Intimidada por el personaje que la recibió en un rico salón, en sillones en los que ella se hundía y que la miraba insistentemente con una tenue sonrisa, mi hija creyó que debía justificar su presencia. En realidad, Bertrand intentaba descubrir en su rostro los rasgos mezclados de sus padres.
—Mi madre me ha animado a venir a verle. Creo que la conoció usted durante la guerra…
—Así que tú eres Nadia. Nadia Ketabdar. Conocí a tu madre, claro está, y también a tu padre. Ambos fueron admirables bajo la ocupación. Dos camaradas maravillosos. Dos amigos inolvidables.
Bertrand sintió cierta turbación en el momento de decir «tu padre». Como un centelleo, rápidamente barrido. Por eso, dedicó tiempo a hablar de mí. De nuestro encuentro en Montpellier, de nuestras discusiones, de nuestras luchas, de nuestros temores, de las proezas de Bakú, Bakú el inatrapable. Nadia estaba pendiente de sus labios. Sabía ciertas cosas por su madre, pero había otras muchas que desconocía. Ahora imaginaba mejor a ese joven que se había convertido en su padre.
Luego, Bertrand comentó con rapidez mi enfermedad y mi internamiento. Solo entonces volvió a la superficie en su mente aquella botella que yo había arrojado al mar: le contó a mi hija con detalle el episodio de la foto que yo había sacado del bolsillo al final de aquel infame almuerzo.

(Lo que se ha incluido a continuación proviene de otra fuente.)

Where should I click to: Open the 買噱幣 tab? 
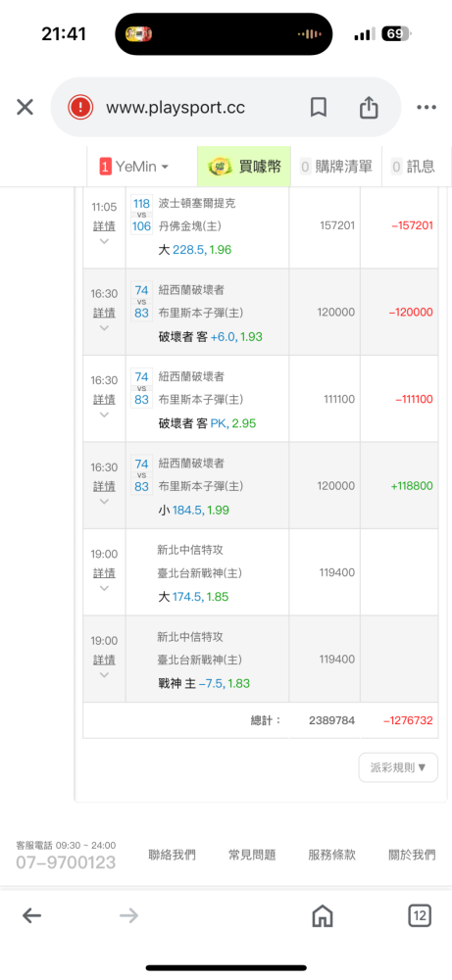tap(244, 167)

Y ese episodio, que hasta entonces le había parecido lastimoso y ridículo, hasta el punto de que no había creído necesario contárselo a Clara, hasta el punto de haberlo apartado de su memoria para no guardar una imagen tan triste de su amigo, ese episodio, digo, revestía súbitamente para él, ahora que esa joven estaba allí, ante él, preparándose a dar sus primeros pasos en la vida adulta y ya huérfana de un padre todavía vivo, un significado totalmente distinto.
Nadia lloraba. Hasta ese momento yo solo había formado parte de su genealogía; a partir de entonces, formaba parte de su carne.

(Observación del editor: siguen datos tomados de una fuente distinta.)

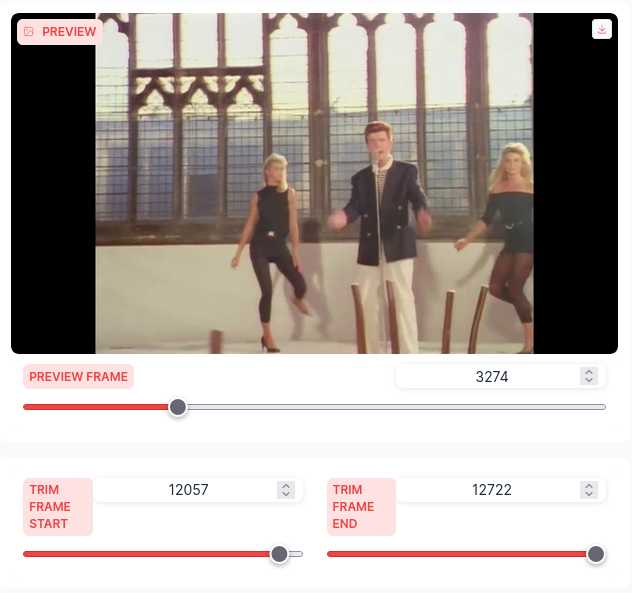Decrement the preview frame value with down arrow
Screen dimensions: 632x593
(589, 380)
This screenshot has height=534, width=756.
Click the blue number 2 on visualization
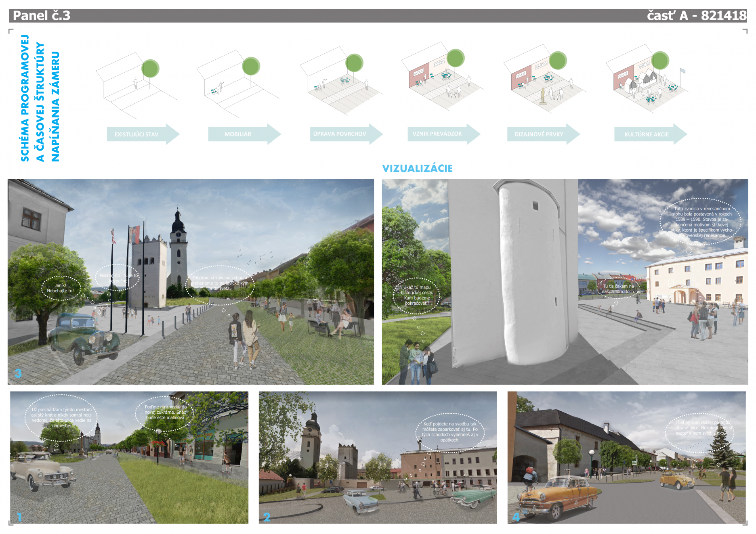coord(267,517)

Ese mensaje, destinado a ella y que le llegó tan tarde, le parecía el último gesto de un ahogado. Se preguntaba en qué me habría convertido luego y si se podría hacer algo para sacarme del agua.
Cuando se despidió de Bertrand, él la vio alejarse con aprensión. Ya no tenía andares de adolescente.
Yo, ese mediodía, debía de estar jugando mi decimoctava partida de cartas del día con un trío de internos fulleros.